KD Tools, Snap-on for good ones.  My Harbor Freight 1/2 drive seems to work OK also but I would not guarantee the calibration, had it for a number of years.


----------



## mikey (Jul 19, 2020)

Precision Instruments and Sturtevant Richmont are the two best torque wrench makers in the US, I think. Precision Instruments makes them for Snap On and I don't know who else. S-R is often found in assembly lines for major manufacturers. I have multiple wrenches from both makers and they are accurate, reliable and repeatable ... at least I think so. I only have one of those digital torque checker things but it seemed to read accurately when I checked it against a freshly calibrated torque wrench so I use it. 

Best prices for both PI and SR wrenches is on ebay. If I could pick one type, I would get the split beam wrenches. They are rated to be within 4% of dead on anywhere above 20% of their range and I've found them to be more accurate than that.


----------



## Ulma Doctor (Jul 19, 2020)

I have both Snap On and Matco torque wrenches.
they were not cheap to buy, but they have served for 30 years each


----------



## benmychree (Jul 19, 2020)

My go to favorite is a Central Tool, #6353 1/2" "click stop"; set it for the torque desired, and it gives a loud click noise when the setting is reached.


----------



## NCjeeper (Jul 19, 2020)

I have Snap On 3/8" and 1/2". Had them nearly 20 years now. I had my Snap On rep check them a couple of years ago and they were still within spec. They were not cheap but quality tools aren't.


----------



## Martin W (Jul 19, 2020)

I have a 3/8” Williams and 1/2” Williams and 3/4” Snap On torque meter. I really like the Williams, but they are out dated.
Cheers
Martin


----------



## westerner (Jul 19, 2020)

Most torque specs call out a range. Many books list an exact number, but the engineers recognize the difficulty in achieving that. I would consider repeatability a greater asset than actual accuracy. Good precision tools are not cheap.


----------



## lordbeezer (Jul 20, 2020)

1/4” 3/8” 1/2”Snap on have been in spec every time checked. Not cheap but are good tools


----------



## projectnut (Jul 20, 2020)

Snap On offers torque wrenches with an accuracy range of either 2% or 4%.  Naturally the greater the accuracy the higher the price.  I have  a couple TQ series (4% accuracy range) 1/2" flex head models and a 3/8" flex head model.  The 1/2 models run around $400.00 today and the 3/8" models are in the $370.00 range.  Snap On currently offers several dozen different torque wrenches.  Depending on the style, model, accuracy level, and size they range from around $200.00 to well over $1,500.00


----------



## samstu (Jul 20, 2020)

Thank you everyone for all the helpful information.  I read that CDI makes the snap-on, and wright (local ohio company) torque wrenches.  I also understand that  precision instruments formerly made snap-on.  The wright and snappy 1/2 torque wrenches are in 300-400 dollar range.  
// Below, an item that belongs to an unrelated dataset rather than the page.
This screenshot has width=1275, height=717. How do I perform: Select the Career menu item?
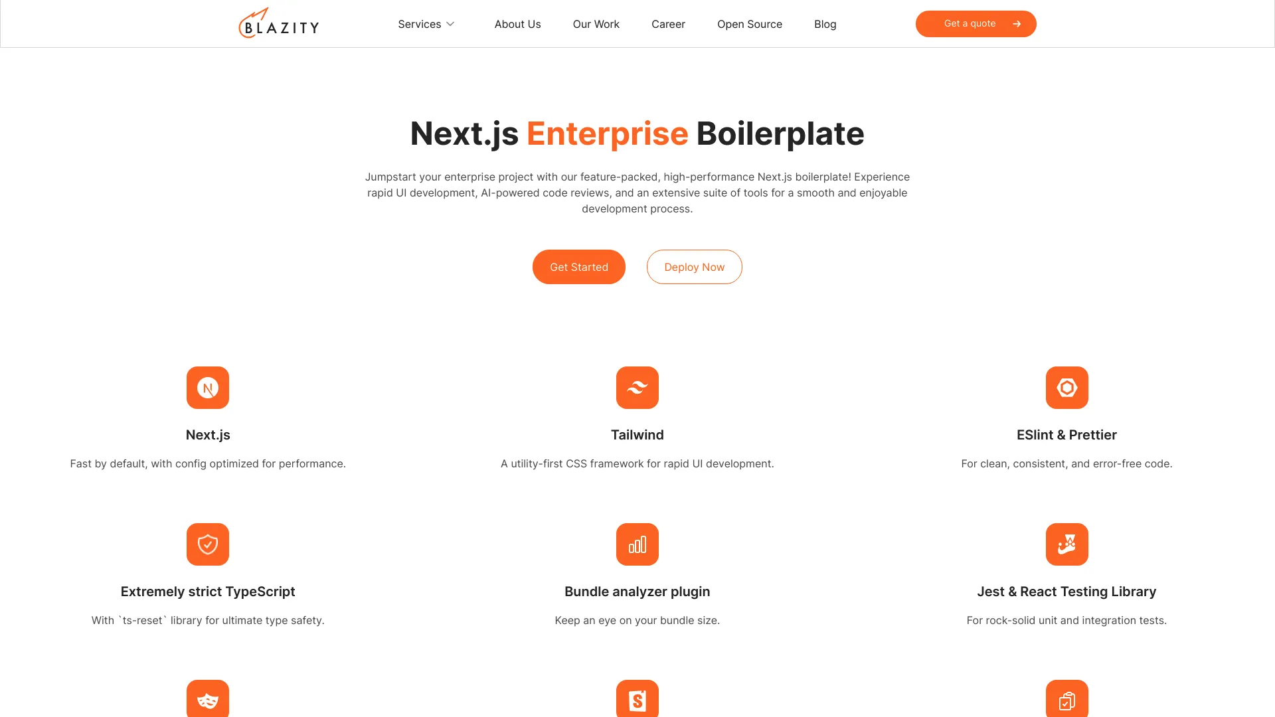coord(668,24)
But the big surprise is the precision instruments is only $145 new on Amazon and usa made....I'd never heard of them until this thread.  Better deal than a used ebay torque wrench.  Thanks again for all the help.


----------



## talvare (Jul 20, 2020)

I have a Craftsman 1/2" drive torque wrench that I've had for about 45 years and it's been a good tool. My favorite is my Proto, this one:






						PROTO TOOLS J6014CXCERT TW 1/2DR 50-250 FT-LB CERT - Hand Tool Sets - Amazon.com
					

PROTO TOOLS J6014CXCERT TW 1/2DR 50-250 FT-LB CERT - Hand Tool Sets - Amazon.com



					www.amazon.com
				




You can get the same wrench without the certification documents for about $50 less.

Ted


----------



## royesses (Jul 20, 2020)

CDI. Owned by Snap-On. They are exactly the same as Snap-On except for the ratchet tooth count. CDI uses a 36 tooth ratchet while Snap-On uses a dual 80. Beautiful workmanship and smooth operating. Sold by Amazon and many others.

Roy


----------



## matthewsx (Jul 20, 2020)

Check your local pawn shop for good deals on quality torque wrenches.


----------